When we opened our eyes and began popcorning words into the space, this is what emerged:
Consistent. Productive. Effortless. Excited. Natural. Flowy. Juicy. Clarity. Enjoyment. Not alone. Published.
I asked them to write it all out in as much detail as they could - their ideal writing practice, this dream creative life.
Then came the harder question: What does reality actually look like?
“Be honest,” I said. “How often do you write? When do you write? What do you write? What do you keep telling yourself you want to do, but don't?”
The gap between dream and reality can feel like a chasm. But here’s what one retreat-er said that has stayed with me:
“What this exercise brought up for me is that it made me appreciate the bridge between this dream writing life and reality. We’re constantly building this, right? That’s beautiful. I love that there’s a bridge.”
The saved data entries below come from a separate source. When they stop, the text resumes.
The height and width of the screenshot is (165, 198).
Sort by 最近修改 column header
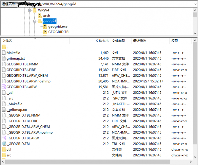tap(140, 41)
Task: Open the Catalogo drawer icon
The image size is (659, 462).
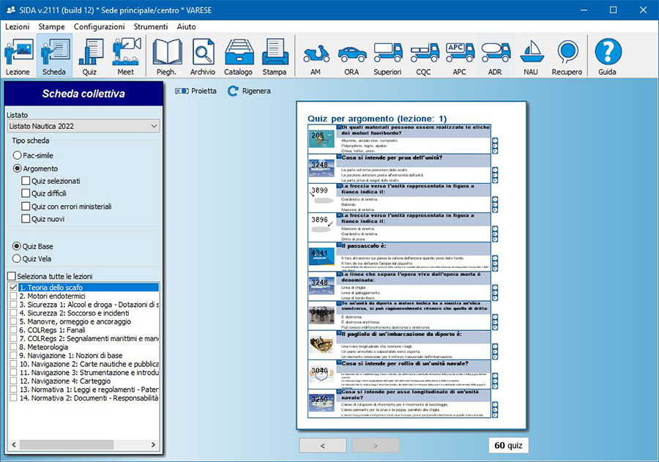Action: tap(238, 57)
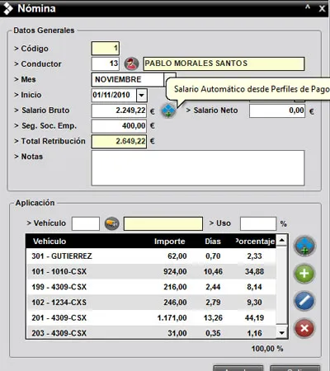This screenshot has height=371, width=330.
Task: Collapse the window using the caret button
Action: point(308,8)
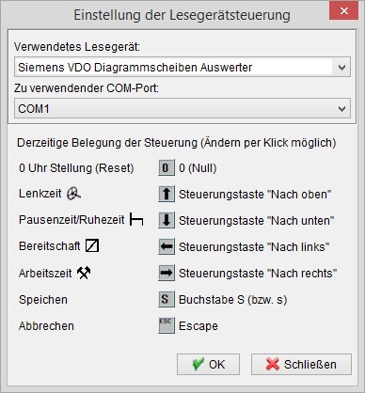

What the Exercise Revealed
As we worked through these questions together, some powerful themes emerged:
We can give ourselves permission to write poorly.
So many of us need explicit permission to write poorly, to write in small pockets of time, to write just for ourselves. As writer Jodi Picoult famously said, “You can always edit a bad page. You can't edit a blank page.” First drafts are meant to be messy, and that is a wonderful thing! It’s like being a kid, dancing like no one’s watching. Here, in the mess of the first draft, lies the magic and the truth. Let your inner editor rest, and just let yourself write.
We can cultivate a life that supports our writing.
Rather than trying to fit writing around everything else, we can look honestly at our actual lives - not the lives we think we should have - and find where writing can naturally fit. Can you create a dedicated space in your home for writing? Can you carve out dedicated time? Take yourself on an artist date once a week, or once a month? If you're called to write, you'll feel so much better for giving yourself the time to do it. It's putting on your own oxygen mask on first. This isn't a luxury - it’s wellbeing.
We can embrace our natural cycles of productivity and rest.
Nature moves in seasons. Your body moves in cycles. Your creative practice will have it’s productive and slow times, too. This isn't failure - it's being human.
We can know ourselves honestly - and lean into what works.
To find what works best, we need to understand how we actually work. Do you write best alone in silence, or in a bustling cafe? First thing in the morning or late at night? In 10-minute pockets or full-day stretches? There's no right answer - only what's true for you. And this, too: accountability helps. Community helps. Even just telling someone you trust about your writing and your goals makes it all more real.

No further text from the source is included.